Location
- 108 North School Road Three Rivers, Live Oak County, Texas 78071-2559 United States
- Coordinates: 28°27′36″N 98°10′32″W﻿ / ﻿28.45994°N 98.17569°W

Information
- School district: Three Rivers Independent School District
- Superintendent: Mary E. Springs
- Principal: Ross Baker
- Grades: 7-12
- Colors: Red & Black
- Athletics: UIL Class AA
- Mascot: Bulldog
- Team name: Fighting Bulldogs
- Website: trhs.trisd.org

= Three Rivers High School (Texas) =

Public school in Texas, United States

Three Rivers High School is a high school in Three Rivers, Texas, United States.
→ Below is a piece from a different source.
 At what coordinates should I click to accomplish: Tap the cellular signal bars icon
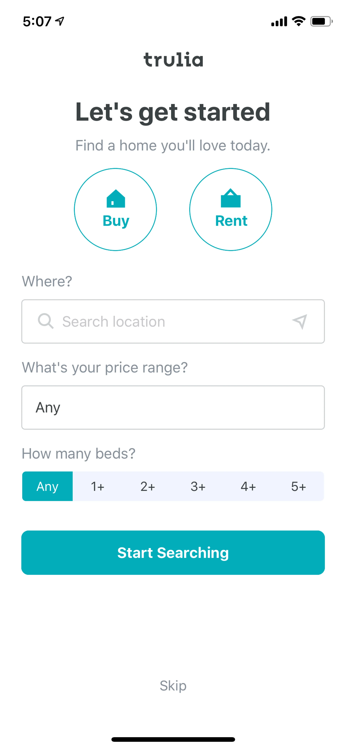pos(279,22)
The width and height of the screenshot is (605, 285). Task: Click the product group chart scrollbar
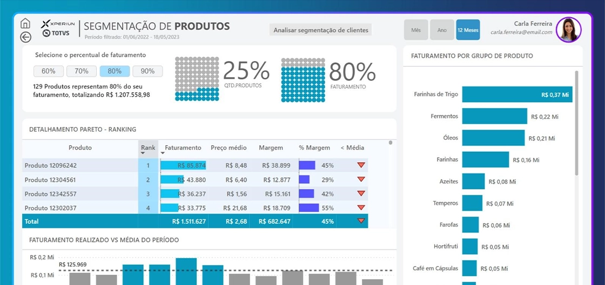(x=576, y=123)
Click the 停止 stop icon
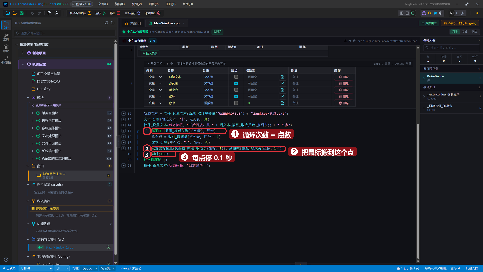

It is operated by Three Rivers Independent School District. The Three Rivers Bulldogs compete in cross country, volleyball, football, basketball, golf, tennis, track, softball & baseball. Three Rivers High School students also compete in various UIL sanctioned academic events such as speech and debate, one act play, mathematics, and writing events. They have won state titles in Boys Golf in 2003 and 2004, and in Boys Track in 1955, 1985, and 1989. In 2017, the principal reported a teacher's aide to the police for an "inappropriate relationship" with two students, leading to an arrest.